# The problem
From the line that contains "Viewport: 464px width, 304px" to the final line below, both included, print each line exactly and skip the pictures.

# Items from a dataset

———

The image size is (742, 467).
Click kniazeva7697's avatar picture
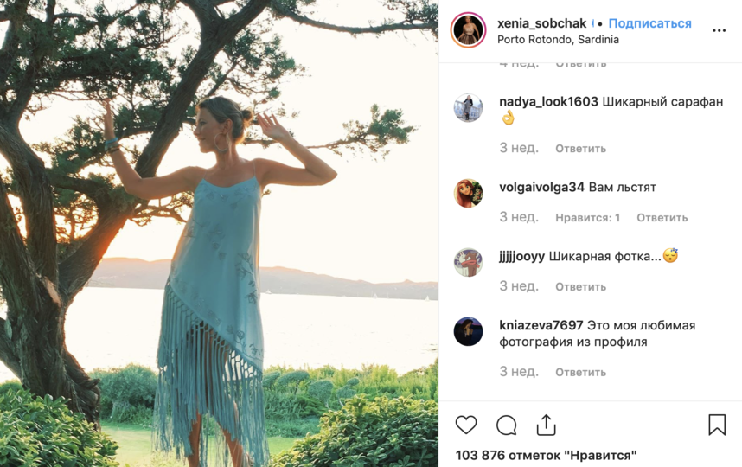click(469, 331)
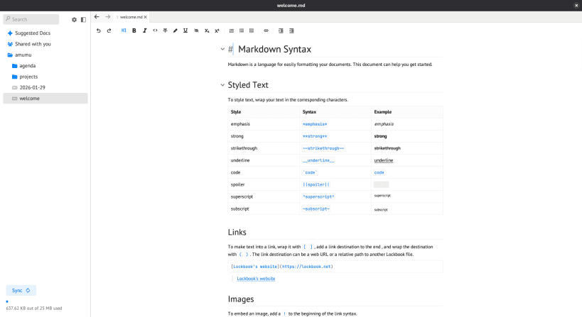Image resolution: width=582 pixels, height=317 pixels.
Task: Select the welcome.md tab
Action: point(131,17)
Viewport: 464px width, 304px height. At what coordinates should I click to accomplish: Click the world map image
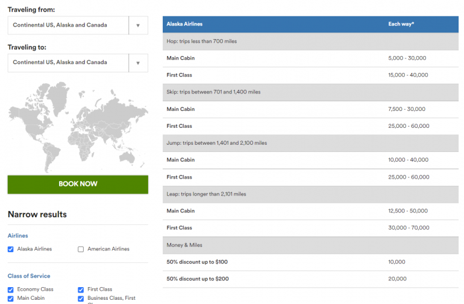[x=77, y=127]
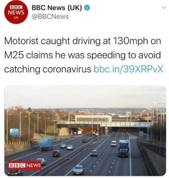Click the M25 text in the tweet
This screenshot has width=169, height=178.
coord(14,55)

———

# Answer for this exercise
Viewport: 464px width, 304px height. At what coordinates should I click to accomplish: Click the world map image
[x=77, y=127]
Click the M25 text in the tweet
This screenshot has width=169, height=178.
coord(14,55)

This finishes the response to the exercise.